In both the criminal law jurisdiction and the civil law jurisdiction, the question of whether and how to take Aboriginal Traditional Law into account is left to the discretion of the court. The outcome depends on the particular facts in each case. Some examples are provided in this section; for further detail, see sections on ‘Criminal law’ and ‘Other Legal Issues’ below.
In the
family law jurisdiction, section 68F(2)(f) of the
Family Law Act 1975 (Cth) and
section 166(2)(f) of the
Family Court Act 1997 (WA) require the court to take into account
“the child’s maturity, sex and background (including any need to maintain a connection with the lifestyle, culture and traditions of Aboriginal peoples or Torres Strait Islanders) and any other characteristics of the child that the court thinks are relevant”. This factor is one of a number of matters that the court is expressly required to take into account when making orders about the parenting of children. The court has discretion about how much weight to attach to each factor, depending on the particular facts in each case.

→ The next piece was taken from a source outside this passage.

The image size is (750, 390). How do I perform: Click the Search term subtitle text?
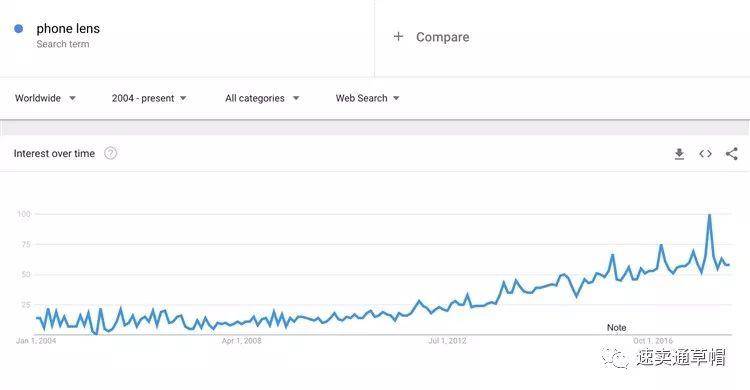[x=63, y=44]
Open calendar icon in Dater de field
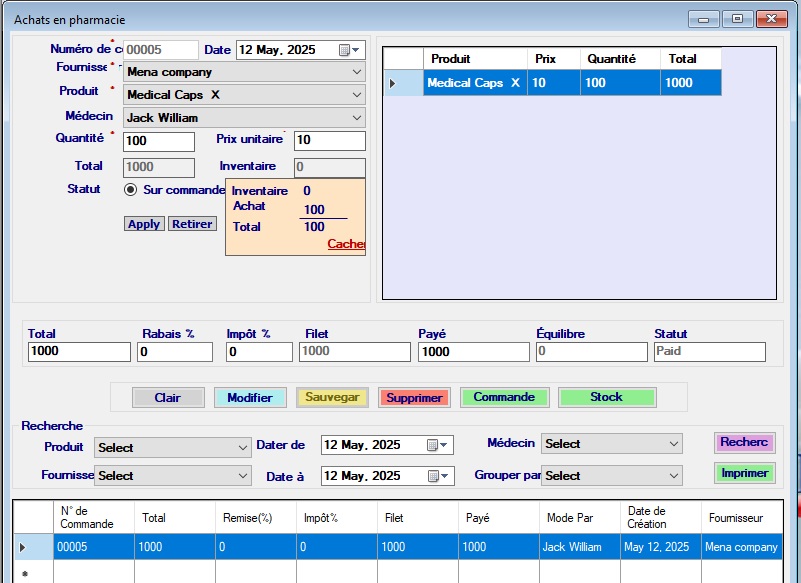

An example of recognition of Aboriginal Traditional Law from the
civil law area is the 1997 case of
Re The Death of Unchango (Jnr) [1997] Unreported Lib No 970416. This case concerned the death of a baby at 12 days old. The cause of death was not known and there were no suspicious circumstances. The baby’s family applied to court for an order that no post-mortem examination be done because under the religion of their Aboriginal culture, if there was such an examination the baby’s spirit would not rest. The judge decided that the family’s cultural beliefs are always relevant to such decisions and ordered that there would be no post-mortem examination.
An example of the interface between Aboriginal traditional law and the mainstreamWestern Australian legal system in the
criminal law area is the 1998 case of
R v Lindsay Njana [1998] Unreported No 162/1997, where a 19 year old Aboriginal man who was a chronic petrol sniffer beat his 14 year old girlfriend to death. He was convicted of manslaughter following a trial. In deciding on an appropriate sentence, a judge in the WA Supreme Court took into account the fact that the defendant had already, voluntarily, undergone punishment under Aboriginal Traditional Law. Because of the punishment, (which included being speared by the girl’s male relatives and permanent banishment from his community), the Court lowered the sentence to 3 years’ jail.
The Law Reform Commission of Western Australia is currently conducting an inquiry to find out where these interfaces between the two legal systems exist, and whether or not Aboriginal and Torres Strait Islander peoples receive equality, equity and real justice from the mainstream Western Australian legal system. The above case examples come from the Commission’s published research.
The Commission’s final report on this topic is scheduled to be published during 2005.